Building Alongside a Giant
For Person, Tenon’s technology is only part of the story. The larger opportunity lies in how enterprise software itself is evolving.
He believes the future of marketing won’t be defined by sending more emails or building more campaigns. Instead, it will be driven by real-time business events. Whether it is a manufacturer responding to a supply chain disruption, a telecommunications company identifying customers at risk of churn, or a sports organization triggering fan communications based on live event data, the common thread is speed.
“It’s all about the data signals in real time,” Person says.
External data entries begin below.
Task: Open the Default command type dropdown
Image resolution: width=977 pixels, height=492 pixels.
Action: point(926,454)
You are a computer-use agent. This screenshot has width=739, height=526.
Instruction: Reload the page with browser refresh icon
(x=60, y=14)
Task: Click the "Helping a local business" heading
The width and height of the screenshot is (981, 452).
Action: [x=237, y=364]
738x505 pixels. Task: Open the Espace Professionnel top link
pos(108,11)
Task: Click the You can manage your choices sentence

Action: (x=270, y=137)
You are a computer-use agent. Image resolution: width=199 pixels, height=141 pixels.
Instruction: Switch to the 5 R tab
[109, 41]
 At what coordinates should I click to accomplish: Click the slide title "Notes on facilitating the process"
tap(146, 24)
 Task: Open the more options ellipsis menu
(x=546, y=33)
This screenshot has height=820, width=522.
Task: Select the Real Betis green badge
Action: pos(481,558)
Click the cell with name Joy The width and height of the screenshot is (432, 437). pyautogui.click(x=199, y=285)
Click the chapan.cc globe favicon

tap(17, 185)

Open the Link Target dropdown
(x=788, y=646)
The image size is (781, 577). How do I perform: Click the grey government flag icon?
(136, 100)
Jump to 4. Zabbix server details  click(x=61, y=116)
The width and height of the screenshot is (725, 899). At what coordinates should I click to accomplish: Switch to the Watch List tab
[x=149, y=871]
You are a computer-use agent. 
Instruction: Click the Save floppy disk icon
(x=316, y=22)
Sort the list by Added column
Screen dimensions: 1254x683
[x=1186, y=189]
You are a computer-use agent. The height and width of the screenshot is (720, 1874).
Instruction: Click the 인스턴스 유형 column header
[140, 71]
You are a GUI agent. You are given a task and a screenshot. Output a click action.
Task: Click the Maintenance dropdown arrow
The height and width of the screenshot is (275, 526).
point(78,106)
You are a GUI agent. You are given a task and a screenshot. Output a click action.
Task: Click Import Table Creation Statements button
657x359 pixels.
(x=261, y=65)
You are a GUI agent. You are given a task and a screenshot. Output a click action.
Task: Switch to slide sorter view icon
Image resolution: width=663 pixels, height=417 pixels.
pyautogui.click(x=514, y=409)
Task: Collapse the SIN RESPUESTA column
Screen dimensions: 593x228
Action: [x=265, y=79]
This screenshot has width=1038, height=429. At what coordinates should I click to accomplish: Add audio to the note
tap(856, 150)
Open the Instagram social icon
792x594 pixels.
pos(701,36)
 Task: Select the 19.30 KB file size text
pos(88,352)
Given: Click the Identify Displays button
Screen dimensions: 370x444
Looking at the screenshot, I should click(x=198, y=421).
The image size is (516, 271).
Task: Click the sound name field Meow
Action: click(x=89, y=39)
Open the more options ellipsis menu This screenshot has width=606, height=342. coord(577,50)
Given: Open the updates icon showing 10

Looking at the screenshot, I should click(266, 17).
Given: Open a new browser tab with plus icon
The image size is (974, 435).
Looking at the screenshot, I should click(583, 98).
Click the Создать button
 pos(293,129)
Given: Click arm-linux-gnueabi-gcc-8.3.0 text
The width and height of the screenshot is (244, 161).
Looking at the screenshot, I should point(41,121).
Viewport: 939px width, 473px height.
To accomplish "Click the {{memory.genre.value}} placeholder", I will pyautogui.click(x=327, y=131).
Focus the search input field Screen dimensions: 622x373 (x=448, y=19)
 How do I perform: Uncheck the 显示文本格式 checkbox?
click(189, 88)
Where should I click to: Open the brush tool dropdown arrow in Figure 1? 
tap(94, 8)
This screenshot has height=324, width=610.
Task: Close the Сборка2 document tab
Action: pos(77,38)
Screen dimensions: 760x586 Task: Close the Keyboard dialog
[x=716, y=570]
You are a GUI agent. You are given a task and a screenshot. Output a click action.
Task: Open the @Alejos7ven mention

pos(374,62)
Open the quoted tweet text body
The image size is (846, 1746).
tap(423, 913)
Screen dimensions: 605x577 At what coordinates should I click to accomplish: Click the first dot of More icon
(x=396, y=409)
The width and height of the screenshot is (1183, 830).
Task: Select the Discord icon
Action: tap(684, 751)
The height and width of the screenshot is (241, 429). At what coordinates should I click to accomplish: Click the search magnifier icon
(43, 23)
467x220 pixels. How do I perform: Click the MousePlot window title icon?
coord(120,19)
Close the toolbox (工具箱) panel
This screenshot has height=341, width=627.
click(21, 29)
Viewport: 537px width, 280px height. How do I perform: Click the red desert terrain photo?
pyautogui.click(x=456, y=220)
That same philosophy shapes his view of artificial intelligence. While much of the industry focuses on AI replacing existing software, Person believes AI will change how people interact with enterprise systems. Instead of navigating disconnected tools and dashboards, marketers will increasingly describe the outcome they want. AI will help identify the audience, generate content, launch communications, and measure results. In that world, architecture becomes even more important because intelligent systems are only as valuable as the data and workflows they can access.
The strategy mirrors how Person has approached building Tenon itself. Rather than building outside the ServiceNow ecosystem, he chose to build deeply within it. The company’s close partnership represents years of close collaboration. Person sees Tenon as part of a broader pattern in enterprise software: companies that build deeply within major platforms can create meaningful leverage when they solve a problem the ecosystem needs but the platform has not yet fully addressed.
For Person, that’s the real lesson for founders. Competitive advantage does not always come from building outside the largest platforms. Sometimes it comes from understanding where those platforms are going, solving an important white space gap in the ecosystem, and becoming indispensable to the customers they serve.
As ServiceNow continues to expand its CRM capabilities, Tenon is focused on making marketing automation part of the same data and workflow foundation that already powers the rest of the customer lifecycle. For Person, the opportunity is not simply to build another marketing tool. It is to help define what customer engagement looks like when marketing, sales, and service finally operate from the same architecture.